▸ **Prompt**: Copy the records below, swapping every "width" for "breadth" and leaving all other text unchanged.

Target position records
——

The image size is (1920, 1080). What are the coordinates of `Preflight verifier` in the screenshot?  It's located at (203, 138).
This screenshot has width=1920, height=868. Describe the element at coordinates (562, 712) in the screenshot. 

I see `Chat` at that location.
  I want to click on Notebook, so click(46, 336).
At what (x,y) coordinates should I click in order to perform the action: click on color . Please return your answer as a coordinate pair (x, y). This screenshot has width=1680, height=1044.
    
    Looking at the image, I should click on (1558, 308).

——

▸ **Solution for this task**:
The image size is (1920, 1080). What are the coordinates of `Preflight verifier` in the screenshot?  It's located at (203, 138).
This screenshot has breadth=1920, height=868. Describe the element at coordinates (562, 712) in the screenshot. 

I see `Chat` at that location.
  I want to click on Notebook, so click(46, 336).
At what (x,y) coordinates should I click in order to perform the action: click on color . Please return your answer as a coordinate pair (x, y). This screenshot has breadth=1680, height=1044.
    
    Looking at the image, I should click on (1558, 308).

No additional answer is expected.